Bunlar hep karşı çıkarlar. Bu CHP, İstanbul 1. Köprüye karşı çıkmıştı, 2. Köprüye karşı çıkmıştı şimdi Yavuz Sultan Selim köprüsüne de karşı çıkıyor. Fakat isteseler de istemeseler de Yavuz Sultan Selim köprüsünün 250 metrelik kuleler hamdolsun bitmek üzere. Şimdi asma bölümü geliyor. Bu köprüde 4 gidiş 4 geliş var. Ortasından da tren...
Yine bitmedi, bakınız biliyorsunuz bir Marmaray'ımız var. 153 yıllık hayaldi. Sultan Abdülmecit'in hayali. Çizmiş. Ecdadımızın bu hayalini biz gerçekleştireceğiz dedik. Boğaz'ın 62 metre derinliğinde biz Marmaray'ı yaptık. Geçenlerde İstanbul'da 2 gün sis vardı. Marmaray öyle bir iş gördü ki, günde 300 bin kişi kullandı. Ya biz buyuz be. Biz buyuz. Japonya'ya gidiyorum ki başbakanı Marmaray'a geldi açılışı yaptık. Singapur'da, Malezya'da Marmaray'ı anlatıyorlar. Büyük ülke olmak, büyük kent olmak budur ya. Şimdi CHP'ye soruyorum, 1. köprünüz, 2. köprünüz, Yavuz Sultan Selim köprünüz var mı, Marmaray'ınız var mı?

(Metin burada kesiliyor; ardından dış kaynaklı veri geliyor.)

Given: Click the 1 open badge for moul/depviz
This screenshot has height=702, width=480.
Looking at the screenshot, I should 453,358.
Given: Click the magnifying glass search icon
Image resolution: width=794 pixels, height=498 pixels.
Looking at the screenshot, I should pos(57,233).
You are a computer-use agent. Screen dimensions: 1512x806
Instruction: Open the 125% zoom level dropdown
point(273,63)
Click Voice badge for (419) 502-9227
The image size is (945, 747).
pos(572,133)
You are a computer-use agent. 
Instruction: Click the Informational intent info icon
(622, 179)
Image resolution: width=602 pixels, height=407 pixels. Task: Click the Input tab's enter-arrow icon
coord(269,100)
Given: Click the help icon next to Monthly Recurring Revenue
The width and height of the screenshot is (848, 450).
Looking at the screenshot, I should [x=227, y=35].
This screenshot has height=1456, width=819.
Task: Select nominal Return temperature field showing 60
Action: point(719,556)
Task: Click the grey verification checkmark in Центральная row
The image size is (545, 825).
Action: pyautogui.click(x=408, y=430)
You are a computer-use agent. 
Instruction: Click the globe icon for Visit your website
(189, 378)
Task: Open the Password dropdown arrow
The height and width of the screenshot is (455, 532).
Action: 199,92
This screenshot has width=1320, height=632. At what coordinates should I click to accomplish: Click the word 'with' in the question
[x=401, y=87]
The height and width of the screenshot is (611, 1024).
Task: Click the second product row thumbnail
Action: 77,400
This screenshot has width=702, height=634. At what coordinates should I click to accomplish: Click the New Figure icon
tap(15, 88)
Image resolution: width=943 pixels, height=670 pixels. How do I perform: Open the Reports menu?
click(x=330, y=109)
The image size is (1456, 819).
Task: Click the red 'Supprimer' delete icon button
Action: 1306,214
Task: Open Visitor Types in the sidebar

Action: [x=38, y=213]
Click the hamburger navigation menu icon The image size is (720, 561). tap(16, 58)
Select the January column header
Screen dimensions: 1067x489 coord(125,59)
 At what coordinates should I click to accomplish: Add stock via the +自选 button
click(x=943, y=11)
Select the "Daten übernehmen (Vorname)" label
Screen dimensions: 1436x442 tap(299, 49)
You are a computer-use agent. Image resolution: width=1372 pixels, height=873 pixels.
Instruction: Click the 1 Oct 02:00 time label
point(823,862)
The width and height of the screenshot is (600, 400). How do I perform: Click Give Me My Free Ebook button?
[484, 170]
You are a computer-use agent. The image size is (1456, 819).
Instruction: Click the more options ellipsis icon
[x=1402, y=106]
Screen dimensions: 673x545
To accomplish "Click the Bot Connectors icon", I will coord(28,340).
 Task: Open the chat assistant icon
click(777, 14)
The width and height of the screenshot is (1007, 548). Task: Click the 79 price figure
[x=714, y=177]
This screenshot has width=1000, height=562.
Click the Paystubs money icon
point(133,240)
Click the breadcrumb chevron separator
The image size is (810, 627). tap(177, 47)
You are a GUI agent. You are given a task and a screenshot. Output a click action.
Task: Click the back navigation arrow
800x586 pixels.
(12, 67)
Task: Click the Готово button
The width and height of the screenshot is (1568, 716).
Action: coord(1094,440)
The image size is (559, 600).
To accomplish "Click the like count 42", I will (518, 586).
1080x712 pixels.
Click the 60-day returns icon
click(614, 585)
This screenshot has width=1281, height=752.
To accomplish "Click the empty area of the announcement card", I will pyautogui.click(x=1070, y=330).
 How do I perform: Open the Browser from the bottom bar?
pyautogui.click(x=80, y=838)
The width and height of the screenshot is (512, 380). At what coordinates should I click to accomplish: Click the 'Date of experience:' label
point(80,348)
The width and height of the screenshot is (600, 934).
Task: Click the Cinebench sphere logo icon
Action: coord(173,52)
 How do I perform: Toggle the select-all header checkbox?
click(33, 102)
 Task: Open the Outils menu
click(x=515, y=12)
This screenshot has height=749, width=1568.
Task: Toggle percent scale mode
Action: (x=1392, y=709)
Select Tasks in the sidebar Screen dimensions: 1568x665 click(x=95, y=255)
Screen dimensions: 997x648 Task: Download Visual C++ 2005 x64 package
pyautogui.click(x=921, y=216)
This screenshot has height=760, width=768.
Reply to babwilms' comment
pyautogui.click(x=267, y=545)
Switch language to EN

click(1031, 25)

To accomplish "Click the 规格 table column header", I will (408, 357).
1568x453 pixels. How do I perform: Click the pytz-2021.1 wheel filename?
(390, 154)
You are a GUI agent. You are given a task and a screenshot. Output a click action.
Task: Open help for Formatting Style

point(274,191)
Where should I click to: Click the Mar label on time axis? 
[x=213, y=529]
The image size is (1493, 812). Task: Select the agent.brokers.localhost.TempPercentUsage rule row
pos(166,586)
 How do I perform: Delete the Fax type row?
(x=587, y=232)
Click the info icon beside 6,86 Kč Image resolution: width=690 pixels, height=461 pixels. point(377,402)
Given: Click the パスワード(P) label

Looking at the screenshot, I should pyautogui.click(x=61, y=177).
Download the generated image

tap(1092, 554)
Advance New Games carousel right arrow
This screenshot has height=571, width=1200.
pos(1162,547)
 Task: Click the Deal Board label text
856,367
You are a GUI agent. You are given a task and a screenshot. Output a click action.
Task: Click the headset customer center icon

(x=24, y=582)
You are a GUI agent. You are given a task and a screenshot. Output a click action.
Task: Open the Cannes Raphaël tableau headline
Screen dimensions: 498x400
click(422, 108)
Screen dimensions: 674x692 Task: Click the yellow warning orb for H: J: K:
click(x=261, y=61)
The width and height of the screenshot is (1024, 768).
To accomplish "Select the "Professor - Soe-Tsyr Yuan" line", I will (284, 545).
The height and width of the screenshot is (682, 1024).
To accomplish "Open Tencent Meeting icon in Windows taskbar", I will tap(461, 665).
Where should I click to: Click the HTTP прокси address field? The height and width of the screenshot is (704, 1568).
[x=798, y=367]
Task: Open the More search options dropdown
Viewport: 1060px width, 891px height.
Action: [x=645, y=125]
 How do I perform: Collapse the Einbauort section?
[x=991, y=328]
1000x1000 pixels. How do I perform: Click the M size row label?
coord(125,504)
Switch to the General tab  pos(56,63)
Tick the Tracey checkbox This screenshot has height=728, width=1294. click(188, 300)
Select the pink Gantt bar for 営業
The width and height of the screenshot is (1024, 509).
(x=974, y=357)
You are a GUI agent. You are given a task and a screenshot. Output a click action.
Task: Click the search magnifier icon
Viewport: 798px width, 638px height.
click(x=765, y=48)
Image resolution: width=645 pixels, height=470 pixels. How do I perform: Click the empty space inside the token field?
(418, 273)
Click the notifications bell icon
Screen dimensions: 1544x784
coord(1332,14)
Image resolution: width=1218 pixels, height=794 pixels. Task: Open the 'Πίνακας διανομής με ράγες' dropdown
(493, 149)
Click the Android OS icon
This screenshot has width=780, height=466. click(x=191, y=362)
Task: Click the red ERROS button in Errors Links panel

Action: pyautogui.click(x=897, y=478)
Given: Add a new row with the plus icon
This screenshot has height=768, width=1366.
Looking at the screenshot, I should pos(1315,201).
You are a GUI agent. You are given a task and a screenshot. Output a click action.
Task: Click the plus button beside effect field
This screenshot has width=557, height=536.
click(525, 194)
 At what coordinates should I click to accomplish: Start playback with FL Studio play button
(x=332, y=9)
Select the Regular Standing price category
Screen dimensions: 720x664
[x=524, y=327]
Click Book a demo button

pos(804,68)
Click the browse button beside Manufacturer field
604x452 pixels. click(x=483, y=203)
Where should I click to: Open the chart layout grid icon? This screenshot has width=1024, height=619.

Bu senaryoda hocası ona bu görevi verdi. Sen belge sallayacaksın dedi. Biz buradan montaj yapacağız, sen gideceksin grup toplantılarında bizim montajlarımızı anlatacaksın dedi. Ey Hoca, ey Hoca, eğer bir yanlışın yoksa Pensilvanya'da durma, senin vatanın Türkiye'yse buyur Türkiye'ye gel. Siyaset de yapacaksan, çık meydanlarda siyaset yap. Bu ülkeyi karıştırma, bu ülkenin huzurunu bozma. Ulusal güvenliğimizi tehdit edecek provokatif eylemlerde bulunma. CHP'nin genel müdürü Hoca ile el ele ülkeyi kaosa sürüklemeye çalışıyorlar."